● Required actions:
[1] Using the passage on decode bandwidth, decide whether each statement agrees with it: (a) GB10's memory interface is 256 bits wide; (b) the writeup evaluates multi-Spark setups over the ConnectX fabric; (c) the post runs with --max-num-seqs 8. For each one, answer yes or no and quote the words of the passage that decide it.
[2] Please repeat the passage on decode bandwidth from "Why decode is" up to and including "throw at it.", with no changes.
[3] According to the passage on decode bandwidth, what is the theoretical top speed of a 35 GB model at 273 GB/s?

Why decode is flat: bandwidth, not compute
The structural lesson is in the memory bus. GB10 moves data at 273 GB/s over a 256-bit LPDDR5X interface (8,533 MT/s) — roughly 12x slower than an H100’s ~3.35 TB/s HBM3. Autoregressive decode reads the active weights once per token, so at low batch the tensor cores mostly sit idle waiting on memory. Independent teardowns put the same point bluntly: at 273 GB/s a 35 GB model tops out near 7.8 tok/s in theory no matter how much compute you throw at it.
This is also why NVFP4 matters more here than on a datacenter card. Cutting weights from 16 bytes/param (BF16) to about 4.5 bytes/param halves bytes moved per token, which roughly doubles decode throughput on a bandwidth-bound machine. One comparison floating around the ecosystem shows the same Nemotron 3 Super at ~38 tok/s in an NVFP4 build versus ~19.5 tok/s under a Q4_K_M GGUF — same model, the format and kernel path are the variable. (The vLLM post’s own ~23 tok/s reflects its specific 131K context config and container, so treat cross-source numbers as directional, not apples-to-apples.)
Practical framing
The post is refreshingly honest about the envelope: DGX Spark is “best viewed as a local single-user or small-batch inference target.” It deliberately runs --max-num-seqs 4; pushing concurrency higher trades latency away because you are already starved on bandwidth, not compute. Multi-Spark setups over the ConnectX fabric are acknowledged but explicitly not evaluated in this writeup.

● Dataset content:
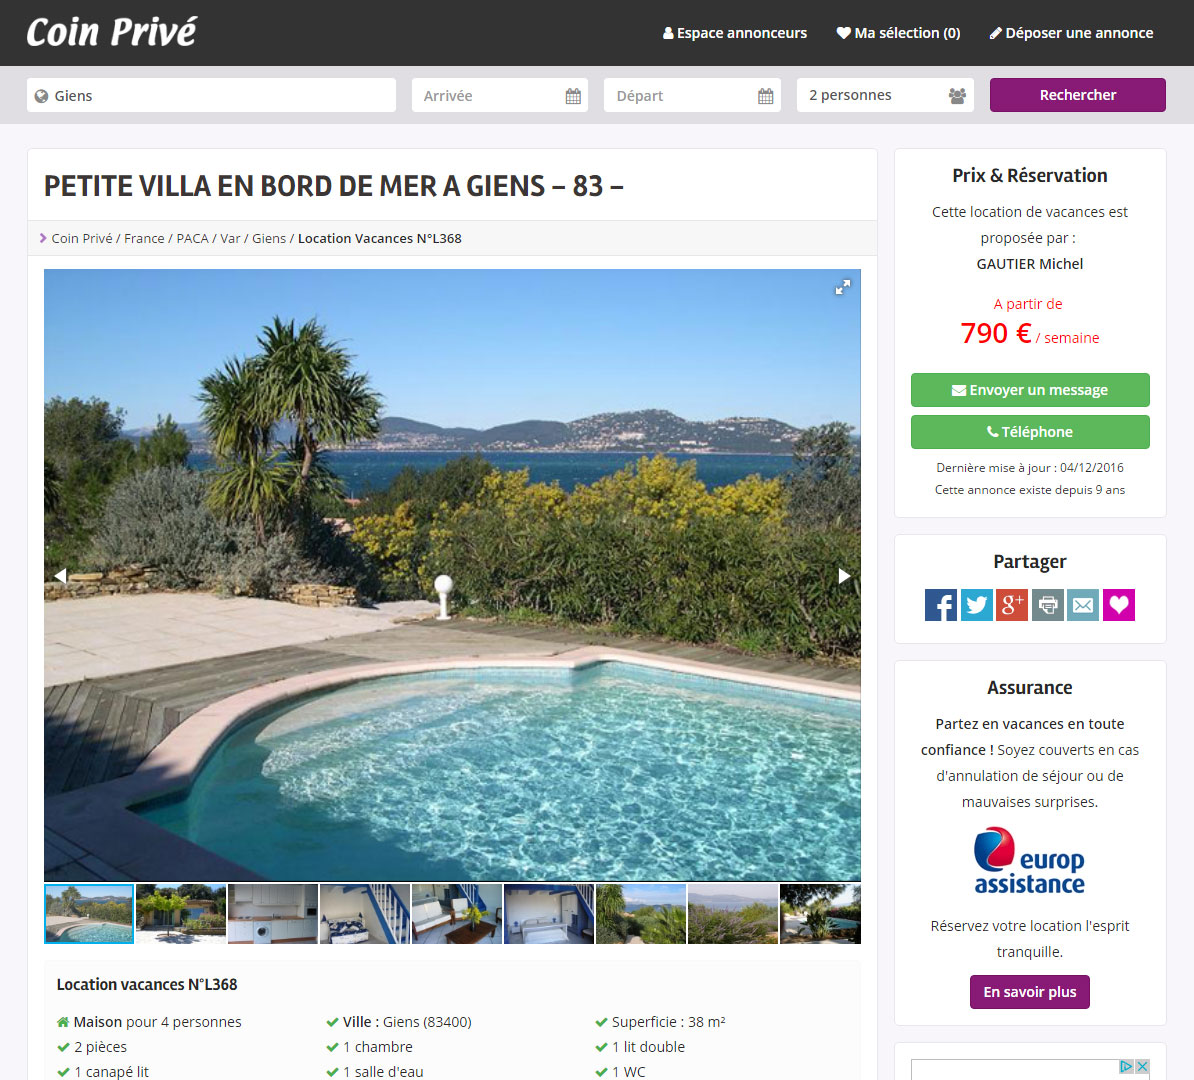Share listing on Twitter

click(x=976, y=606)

* * *

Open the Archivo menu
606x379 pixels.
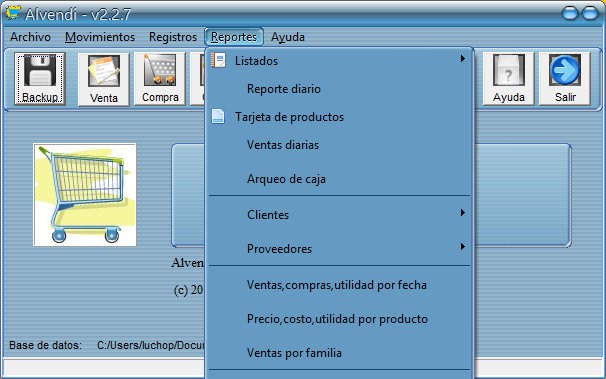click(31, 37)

● Solutions by task:
[1]
(a) Yes: "over a 256-bit LPDDR5X interface (8,533 MT/s)"
(b) No: "Multi-Spark setups over the ConnectX fabric are acknowledged but explicitly not evaluated in this writeup."
(c) No: "It deliberately runs --max-num-seqs 4"

[2]
Why decode is flat: bandwidth, not compute
The structural lesson is in the memory bus. GB10 moves data at 273 GB/s over a 256-bit LPDDR5X interface (8,533 MT/s) — roughly 12x slower than an H100’s ~3.35 TB/s HBM3. Autoregressive decode reads the active weights once per token, so at low batch the tensor cores mostly sit idle waiting on memory. Independent teardowns put the same point bluntly: at 273 GB/s a 35 GB model tops out near 7.8 tok/s in theory no matter how much compute you throw at it.

[3] Near 7.8 tok/s